Note de la rédaction : Le président de la Réserve fédérale, Kevin Warsh, prononcera un discours vendredi lors du symposium annuel de Jackson Hole. Actuellement, l'inflation américaine reste supérieure à l'objectif de 2 % de la Fed, le conflit iranien et les prix élevés du pétrole accroissent l'incertitude sur les perspectives d'inflation, et les rendements des obligations du Trésor à long terme évoluent près de leurs plus hauts niveaux depuis 2007. Les marchés espèrent obtenir de ce discours des précisions sur la manière dont la Fed compte gérer les tensions croissantes entre inflation, croissance et conditions financières.

 

La véritable question n'est pas seulement de savoir si Warsh enverra un signal sur les taux d'intérêt. Ces derniers temps, il a d'une part souligné qu'il ne fallait pas trop s'appuyer sur les indications prospectives, et d'autre part il a peu expliqué son cadre de politique monétaire. Parallèlement, le Trésor américain a commencé à renforcer son soutien à la liquidité sur le marché des obligations à long terme. La politique monétaire, la gestion de la dette et la volonté du gouvernement de réduire les coûts de financement s'entremêlent, rendant plus difficile pour les investisseurs de discerner les limites de la politique américaine.

 

Le comité de rédaction du Financial Times estime que Warsh doit profiter de ce discours pour expliquer comment il compte atteindre l'objectif d'inflation de 2 %, comment il perçoit le rôle du resserrement des conditions financières induit par les taux longs, et comment il entend préserver l'indépendance de la Fed. Si ces questions restent sans réponse claire, la « prime d'incertitude » exigée par les marchés pourrait continuer de se refléter dans les obligations du Trésor à long terme, le dollar et même les coûts de financement mondiaux.

 

Le discours de Jackson Hole n'est donc pas seulement une projection de politique monétaire, mais aussi une occasion pour Warsh de rétablir la communication avec les marchés.
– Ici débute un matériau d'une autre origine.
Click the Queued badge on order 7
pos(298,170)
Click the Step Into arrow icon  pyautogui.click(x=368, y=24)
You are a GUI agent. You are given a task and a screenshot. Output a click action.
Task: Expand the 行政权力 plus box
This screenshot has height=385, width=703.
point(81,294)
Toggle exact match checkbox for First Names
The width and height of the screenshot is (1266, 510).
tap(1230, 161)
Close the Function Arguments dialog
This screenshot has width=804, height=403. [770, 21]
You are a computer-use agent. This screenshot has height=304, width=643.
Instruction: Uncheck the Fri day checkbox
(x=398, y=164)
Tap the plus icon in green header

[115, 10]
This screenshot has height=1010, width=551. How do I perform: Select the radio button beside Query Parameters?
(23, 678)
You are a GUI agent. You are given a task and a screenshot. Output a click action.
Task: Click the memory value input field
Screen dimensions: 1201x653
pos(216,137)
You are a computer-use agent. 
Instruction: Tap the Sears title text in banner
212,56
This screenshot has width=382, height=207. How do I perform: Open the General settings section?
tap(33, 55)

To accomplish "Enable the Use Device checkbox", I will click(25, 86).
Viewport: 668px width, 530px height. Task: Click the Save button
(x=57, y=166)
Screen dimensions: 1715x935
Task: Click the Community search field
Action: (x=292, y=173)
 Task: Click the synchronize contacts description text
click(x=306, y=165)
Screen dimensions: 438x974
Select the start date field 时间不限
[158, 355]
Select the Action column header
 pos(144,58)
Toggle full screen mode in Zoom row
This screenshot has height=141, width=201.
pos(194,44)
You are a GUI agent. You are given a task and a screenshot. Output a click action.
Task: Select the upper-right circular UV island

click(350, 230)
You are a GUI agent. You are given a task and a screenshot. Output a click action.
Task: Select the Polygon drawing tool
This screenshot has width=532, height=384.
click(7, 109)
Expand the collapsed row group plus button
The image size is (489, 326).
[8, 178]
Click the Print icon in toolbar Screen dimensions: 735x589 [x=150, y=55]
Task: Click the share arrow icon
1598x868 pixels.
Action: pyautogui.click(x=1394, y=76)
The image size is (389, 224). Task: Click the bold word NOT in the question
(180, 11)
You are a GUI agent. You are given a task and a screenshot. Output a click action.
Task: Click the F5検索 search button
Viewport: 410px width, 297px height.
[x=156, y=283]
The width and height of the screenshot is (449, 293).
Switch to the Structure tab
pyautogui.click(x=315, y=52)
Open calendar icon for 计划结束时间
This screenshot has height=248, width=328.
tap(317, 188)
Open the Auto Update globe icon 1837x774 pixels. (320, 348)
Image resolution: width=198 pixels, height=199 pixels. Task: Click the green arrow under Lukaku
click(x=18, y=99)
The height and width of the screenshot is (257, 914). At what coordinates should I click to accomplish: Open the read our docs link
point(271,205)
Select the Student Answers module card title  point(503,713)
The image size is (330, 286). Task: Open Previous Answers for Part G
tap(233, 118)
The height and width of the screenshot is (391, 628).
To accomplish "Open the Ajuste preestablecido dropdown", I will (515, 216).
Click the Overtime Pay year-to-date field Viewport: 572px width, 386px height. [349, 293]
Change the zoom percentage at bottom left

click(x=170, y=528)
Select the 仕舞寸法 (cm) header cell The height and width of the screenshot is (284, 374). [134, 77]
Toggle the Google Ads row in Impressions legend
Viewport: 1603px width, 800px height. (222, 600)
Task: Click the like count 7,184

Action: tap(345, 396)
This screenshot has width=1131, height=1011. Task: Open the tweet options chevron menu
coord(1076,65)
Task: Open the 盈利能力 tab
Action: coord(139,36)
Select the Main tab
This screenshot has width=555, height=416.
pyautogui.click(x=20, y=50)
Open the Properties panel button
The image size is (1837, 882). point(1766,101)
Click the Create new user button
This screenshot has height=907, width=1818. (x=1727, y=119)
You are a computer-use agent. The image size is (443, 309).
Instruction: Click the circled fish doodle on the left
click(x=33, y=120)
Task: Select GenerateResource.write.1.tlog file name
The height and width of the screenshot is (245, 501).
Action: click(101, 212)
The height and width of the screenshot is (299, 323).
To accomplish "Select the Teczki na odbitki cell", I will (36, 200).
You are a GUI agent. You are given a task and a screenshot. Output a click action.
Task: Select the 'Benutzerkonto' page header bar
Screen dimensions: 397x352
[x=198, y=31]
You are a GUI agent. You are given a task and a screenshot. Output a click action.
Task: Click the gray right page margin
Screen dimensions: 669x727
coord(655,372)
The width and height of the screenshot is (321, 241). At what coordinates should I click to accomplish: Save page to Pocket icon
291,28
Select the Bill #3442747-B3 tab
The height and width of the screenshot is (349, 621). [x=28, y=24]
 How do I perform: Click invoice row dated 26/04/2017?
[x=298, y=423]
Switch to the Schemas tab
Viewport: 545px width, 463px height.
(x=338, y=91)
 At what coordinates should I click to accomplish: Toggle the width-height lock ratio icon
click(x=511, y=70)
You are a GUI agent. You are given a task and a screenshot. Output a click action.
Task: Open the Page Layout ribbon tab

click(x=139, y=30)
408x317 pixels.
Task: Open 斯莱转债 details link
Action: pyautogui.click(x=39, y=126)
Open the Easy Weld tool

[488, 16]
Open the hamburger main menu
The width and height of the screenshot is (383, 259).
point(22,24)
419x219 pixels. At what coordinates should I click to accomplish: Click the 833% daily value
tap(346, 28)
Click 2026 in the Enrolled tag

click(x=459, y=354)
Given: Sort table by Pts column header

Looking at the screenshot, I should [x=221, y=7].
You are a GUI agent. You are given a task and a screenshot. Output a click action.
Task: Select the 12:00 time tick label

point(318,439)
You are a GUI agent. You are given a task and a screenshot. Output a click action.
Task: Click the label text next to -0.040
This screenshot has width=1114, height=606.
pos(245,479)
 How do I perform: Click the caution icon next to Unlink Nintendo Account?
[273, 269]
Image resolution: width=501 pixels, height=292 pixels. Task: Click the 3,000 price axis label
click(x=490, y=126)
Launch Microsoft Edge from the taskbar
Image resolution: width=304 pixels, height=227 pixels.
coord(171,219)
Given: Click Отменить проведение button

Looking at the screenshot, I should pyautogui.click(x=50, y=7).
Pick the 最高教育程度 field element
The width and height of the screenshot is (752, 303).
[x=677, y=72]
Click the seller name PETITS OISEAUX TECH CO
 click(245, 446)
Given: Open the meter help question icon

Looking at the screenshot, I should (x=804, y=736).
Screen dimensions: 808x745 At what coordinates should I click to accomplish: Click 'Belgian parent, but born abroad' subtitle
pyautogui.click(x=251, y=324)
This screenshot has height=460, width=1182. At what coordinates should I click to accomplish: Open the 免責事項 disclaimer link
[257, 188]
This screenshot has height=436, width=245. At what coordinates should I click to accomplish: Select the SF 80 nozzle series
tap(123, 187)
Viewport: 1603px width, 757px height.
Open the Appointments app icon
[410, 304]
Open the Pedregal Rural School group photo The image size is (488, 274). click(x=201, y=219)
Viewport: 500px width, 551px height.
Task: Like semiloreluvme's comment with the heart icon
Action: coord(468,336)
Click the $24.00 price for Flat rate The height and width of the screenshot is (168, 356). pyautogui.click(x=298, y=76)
Ce qu'il faudra observer, ce n'est pas tant l'annonce d'une trajectoire précise de baisse des taux, mais plutôt sa capacité à proposer un cadre de politique cohérent, vérifiable et indépendant des objectifs politiques.

 

Voici la traduction de l'article original :

Chaque année, fin août, les températures nocturnes commencent à baisser dans l'ouest du Wyoming, et les truites de la rivière Snake se rassemblent pour se nourrir avant l'arrivée de l'hiver. Ces bonnes conditions de pêche ont d'abord attiré l'ancien président de la Réserve fédérale Paul Volcker, passionné de pêche à la mouche, et ont contribué à l'installation durable de la conférence annuelle de la Fed dans cette région.

 

Aujourd'hui, le symposium de Jackson Hole est devenu un rendez-vous important où les banquiers centraux, les ministres des Finances et les économistes discutent de politique monétaire. Cette année, l'attention des marchés se concentrera sur le discours de vendredi du président de la Fed, Kevin Warsh.

 

Les investisseurs espèrent y trouver la réponse à une question centrale : face aux pressions inflationnistes, à la hausse des taux longs et à l'intervention de la politique budgétaire sur le marché obligataire, comment Warsh compte-t-il exactement conduire la politique monétaire ?

 

L'inflation n'est pas revenue à l'objectif, mais les taux longs ont déjà atteint des sommets

L'environnement de politique monétaire auquel Warsh sera confronté dans les prochains mois n'est pas simple.

 

Le conflit iranien continue de perturber les marchés mondiaux, et les prix du pétrole restent supérieurs à leurs niveaux d'avant le conflit ; l'inflation américaine demeure supérieure à l'objectif de 2 % de la Fed. Parallèlement, la dette publique américaine continue de croître, et les rendements élevés des obligations d'État alourdissent encore la charge des intérêts budgétaires.

 

Les dépenses d'investissement massives liées à la construction d'infrastructures d'IA commencent également à entrer dans les discussions sur les taux d'intérêt. Le comité de rédaction du Financial Times estime que les investissements dans l'IA pourraient accroître les besoins de financement, pousser les coûts d'emprunt à la hausse et exercer un certain effet d'éviction sur les autres secteurs de l'économie. Ce jugement relève pour l'instant davantage d'une explication structurelle, et l'impact précis des dépenses d'investissement dans l'IA sur les taux longs reste difficile à isoler de facteurs tels que le déficit budgétaire, les anticipations d'inflation et les primes de terme.

 

Les opérations de rachat d'obligations du Trésor ajoutent encore à la complexité de l'interprétation des politiques. Le 19 août, le Trésor américain a annoncé qu'il porterait le montant maximal des rachats de soutien à la liquidité pour les obligations nominales à coupon de 10 à 20 ans et de 20 à 30 ans de 2 milliards de dollars à au moins 4 milliards de dollars par opération, la nouvelle disposition entrant en vigueur le 9 septembre et restant en place jusqu'au 4 novembre.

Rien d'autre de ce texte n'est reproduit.